GIVEN INSTRUCTION: Present the material below as a Markdown table with the columns Row and Line, one numbered row per line, skipping blank lines.

THE INPUT:
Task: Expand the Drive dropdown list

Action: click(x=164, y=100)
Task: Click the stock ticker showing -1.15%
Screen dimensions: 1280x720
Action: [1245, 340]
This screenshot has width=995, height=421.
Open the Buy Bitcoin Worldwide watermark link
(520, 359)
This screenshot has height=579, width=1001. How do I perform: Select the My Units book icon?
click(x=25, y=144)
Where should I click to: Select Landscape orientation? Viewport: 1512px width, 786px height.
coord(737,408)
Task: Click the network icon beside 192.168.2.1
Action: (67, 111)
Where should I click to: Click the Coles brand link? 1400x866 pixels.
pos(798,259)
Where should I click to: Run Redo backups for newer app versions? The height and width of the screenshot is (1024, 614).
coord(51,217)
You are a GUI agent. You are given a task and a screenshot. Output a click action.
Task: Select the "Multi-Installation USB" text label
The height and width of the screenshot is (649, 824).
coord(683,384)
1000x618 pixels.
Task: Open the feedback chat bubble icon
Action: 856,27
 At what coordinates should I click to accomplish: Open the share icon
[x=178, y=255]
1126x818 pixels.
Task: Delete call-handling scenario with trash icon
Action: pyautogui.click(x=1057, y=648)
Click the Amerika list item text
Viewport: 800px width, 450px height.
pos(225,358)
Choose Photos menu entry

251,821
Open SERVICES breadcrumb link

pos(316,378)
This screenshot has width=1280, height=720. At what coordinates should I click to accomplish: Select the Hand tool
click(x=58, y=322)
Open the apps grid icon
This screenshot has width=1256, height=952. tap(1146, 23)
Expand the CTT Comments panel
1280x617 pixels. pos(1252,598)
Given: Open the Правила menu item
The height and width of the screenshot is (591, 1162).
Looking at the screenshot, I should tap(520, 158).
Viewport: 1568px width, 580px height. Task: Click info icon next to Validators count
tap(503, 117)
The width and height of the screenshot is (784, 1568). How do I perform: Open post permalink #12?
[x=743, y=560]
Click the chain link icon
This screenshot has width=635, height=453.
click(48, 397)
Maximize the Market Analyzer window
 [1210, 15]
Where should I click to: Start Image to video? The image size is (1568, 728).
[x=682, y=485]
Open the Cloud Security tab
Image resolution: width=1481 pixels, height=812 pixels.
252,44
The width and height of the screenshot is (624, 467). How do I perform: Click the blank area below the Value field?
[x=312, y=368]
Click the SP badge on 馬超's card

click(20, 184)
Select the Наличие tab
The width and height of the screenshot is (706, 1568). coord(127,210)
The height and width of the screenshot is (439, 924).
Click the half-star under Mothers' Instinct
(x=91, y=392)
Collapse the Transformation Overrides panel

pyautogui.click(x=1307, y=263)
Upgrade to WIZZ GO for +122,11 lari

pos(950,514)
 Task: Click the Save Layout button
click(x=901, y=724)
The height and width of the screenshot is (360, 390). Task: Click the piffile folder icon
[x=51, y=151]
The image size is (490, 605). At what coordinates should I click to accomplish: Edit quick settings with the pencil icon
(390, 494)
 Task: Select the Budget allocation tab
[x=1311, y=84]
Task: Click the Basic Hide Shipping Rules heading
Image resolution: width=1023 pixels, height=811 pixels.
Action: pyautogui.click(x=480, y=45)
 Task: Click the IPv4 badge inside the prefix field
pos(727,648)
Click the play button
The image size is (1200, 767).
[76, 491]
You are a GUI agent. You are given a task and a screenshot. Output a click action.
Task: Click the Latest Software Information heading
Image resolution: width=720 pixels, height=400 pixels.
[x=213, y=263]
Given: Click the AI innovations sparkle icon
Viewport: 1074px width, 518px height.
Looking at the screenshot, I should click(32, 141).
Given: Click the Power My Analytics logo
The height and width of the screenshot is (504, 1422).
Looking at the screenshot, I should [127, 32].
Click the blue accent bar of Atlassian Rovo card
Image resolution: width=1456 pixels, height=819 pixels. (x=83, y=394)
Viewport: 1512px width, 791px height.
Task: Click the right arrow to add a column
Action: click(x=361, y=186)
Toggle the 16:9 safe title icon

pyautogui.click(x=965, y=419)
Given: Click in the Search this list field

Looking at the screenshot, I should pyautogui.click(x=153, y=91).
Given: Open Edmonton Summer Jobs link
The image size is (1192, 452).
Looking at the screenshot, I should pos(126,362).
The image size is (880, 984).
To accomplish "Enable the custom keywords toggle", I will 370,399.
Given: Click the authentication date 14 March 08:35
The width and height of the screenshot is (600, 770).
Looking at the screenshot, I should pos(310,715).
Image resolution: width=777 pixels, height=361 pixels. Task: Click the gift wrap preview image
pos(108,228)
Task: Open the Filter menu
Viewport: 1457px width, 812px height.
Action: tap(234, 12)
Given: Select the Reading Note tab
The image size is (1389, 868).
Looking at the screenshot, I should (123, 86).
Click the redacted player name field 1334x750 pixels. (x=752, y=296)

REPLY TO THE TASK:
| Row | Line |
|---|---|
| 1 | Task: Expand the Drive dropdown list |
| 2 | Action: click(x=164, y=100) |
| 3 | Task: Click the stock ticker showing -1.15% |
| 4 | Screen dimensions: 1280x720 |
| 5 | Action: [1245, 340] |
| 6 | This screenshot has width=995, height=421. |
| 7 | Open the Buy Bitcoin Worldwide watermark link |
| 8 | (520, 359) |
| 9 | This screenshot has height=579, width=1001. How do I perform: Select the My Units book icon? |
| 10 | click(x=25, y=144) |
| 11 | Where should I click to: Select Landscape orientation? Viewport: 1512px width, 786px height. |
| 12 | coord(737,408) |
| 13 | Task: Click the network icon beside 192.168.2.1 |
| 14 | Action: (67, 111) |
| 15 | Where should I click to: Click the Coles brand link? 1400x866 pixels. |
| 16 | pos(798,259) |
| 17 | Where should I click to: Run Redo backups for newer app versions? The height and width of the screenshot is (1024, 614). |
| 18 | coord(51,217) |
| 19 | You are a GUI agent. You are given a task and a screenshot. Output a click action. |
| 20 | Task: Select the "Multi-Installation USB" text label |
| 21 | The height and width of the screenshot is (649, 824). |
| 22 | coord(683,384) |
| 23 | 1000x618 pixels. |
| 24 | Task: Open the feedback chat bubble icon |
| 25 | Action: 856,27 |
| 26 |  At what coordinates should I click to accomplish: Open the share icon |
| 27 | [x=178, y=255] |
| 28 | 1126x818 pixels. |
| 29 | Task: Delete call-handling scenario with trash icon |
| 30 | Action: pyautogui.click(x=1057, y=648) |
| 31 | Click the Amerika list item text |
| 32 | Viewport: 800px width, 450px height. |
| 33 | pos(225,358) |
| 34 | Choose Photos menu entry |
| 35 | 251,821 |
| 36 | Open SERVICES breadcrumb link |
| 37 | pos(316,378) |
| 38 | This screenshot has width=1280, height=720. At what coordinates should I click to accomplish: Select the Hand tool |
| 39 | click(x=58, y=322) |
| 40 | Open the apps grid icon |
| 41 | This screenshot has width=1256, height=952. tap(1146, 23) |
| 42 | Expand the CTT Comments panel |
| 43 | 1280x617 pixels. pos(1252,598) |
| 44 | Given: Open the Правила menu item |
| 45 | The height and width of the screenshot is (591, 1162). |
| 46 | Looking at the screenshot, I should tap(520, 158). |
| 47 | Viewport: 1568px width, 580px height. Task: Click info icon next to Validators count |
| 48 | tap(503, 117) |
| 49 | The width and height of the screenshot is (784, 1568). How do I perform: Open post permalink #12? |
| 50 | [x=743, y=560] |
| 51 | Click the chain link icon |
| 52 | This screenshot has width=635, height=453. |
| 53 | click(48, 397) |
| 54 | Maximize the Market Analyzer window |
| 55 |  [1210, 15] |
| 56 | Where should I click to: Start Image to video? The image size is (1568, 728). |
| 57 | [x=682, y=485] |
| 58 | Open the Cloud Security tab |
| 59 | Image resolution: width=1481 pixels, height=812 pixels. |
| 60 | 252,44 |
| 61 | The width and height of the screenshot is (624, 467). How do I perform: Click the blank area below the Value field? |
| 62 | [x=312, y=368] |
| 63 | Click the SP badge on 馬超's card |
| 64 | click(20, 184) |
| 65 | Select the Наличие tab |
| 66 | The width and height of the screenshot is (706, 1568). coord(127,210) |
| 67 | The height and width of the screenshot is (439, 924). |
| 68 | Click the half-star under Mothers' Instinct |
| 69 | (x=91, y=392) |
| 70 | Collapse the Transformation Overrides panel |
| 71 | pyautogui.click(x=1307, y=263) |
| 72 | Upgrade to WIZZ GO for +122,11 lari |
| 73 | pos(950,514) |
| 74 |  Task: Click the Save Layout button |
| 75 | click(x=901, y=724) |
| 76 | The height and width of the screenshot is (360, 390). Task: Click the piffile folder icon |
| 77 | [x=51, y=151] |
| 78 | The image size is (490, 605). At what coordinates should I click to accomplish: Edit quick settings with the pencil icon |
| 79 | (390, 494) |
| 80 |  Task: Select the Budget allocation tab |
| 81 | [x=1311, y=84] |
| 82 | Task: Click the Basic Hide Shipping Rules heading |
| 83 | Image resolution: width=1023 pixels, height=811 pixels. |
| 84 | Action: pyautogui.click(x=480, y=45) |
| 85 |  Task: Click the IPv4 badge inside the prefix field |
| 86 | pos(727,648) |
| 87 | Click the play button |
| 88 | The image size is (1200, 767). |
| 89 | [76, 491] |
| 90 | You are a GUI agent. You are given a task and a screenshot. Output a click action. |
| 91 | Task: Click the Latest Software Information heading |
| 92 | Image resolution: width=720 pixels, height=400 pixels. |
| 93 | [x=213, y=263] |
| 94 | Given: Click the AI innovations sparkle icon |
| 95 | Viewport: 1074px width, 518px height. |
| 96 | Looking at the screenshot, I should click(32, 141). |
| 97 | Given: Click the Power My Analytics logo |
| 98 | The height and width of the screenshot is (504, 1422). |
| 99 | Looking at the screenshot, I should [127, 32]. |
| 100 | Click the blue accent bar of Atlassian Rovo card |
| 101 | Image resolution: width=1456 pixels, height=819 pixels. (x=83, y=394) |
| 102 | Viewport: 1512px width, 791px height. |
| 103 | Task: Click the right arrow to add a column |
| 104 | Action: click(x=361, y=186) |
| 105 | Toggle the 16:9 safe title icon |
| 106 | pyautogui.click(x=965, y=419) |
| 107 | Given: Click in the Search this list field |
| 108 | Looking at the screenshot, I should pyautogui.click(x=153, y=91). |
| 109 | Given: Open Edmonton Summer Jobs link |
| 110 | The image size is (1192, 452). |
| 111 | Looking at the screenshot, I should pos(126,362). |
| 112 | The image size is (880, 984). |
| 113 | To accomplish "Enable the custom keywords toggle", I will 370,399. |
| 114 | Given: Click the authentication date 14 March 08:35 |
| 115 | The width and height of the screenshot is (600, 770). |
| 116 | Looking at the screenshot, I should pos(310,715). |
| 117 | Image resolution: width=777 pixels, height=361 pixels. Task: Click the gift wrap preview image |
| 118 | pos(108,228) |
| 119 | Task: Open the Filter menu |
| 120 | Viewport: 1457px width, 812px height. |
| 121 | Action: tap(234, 12) |
| 122 | Given: Select the Reading Note tab |
| 123 | The image size is (1389, 868). |
| 124 | Looking at the screenshot, I should (123, 86). |
| 125 | Click the redacted player name field 1334x750 pixels. (x=752, y=296) |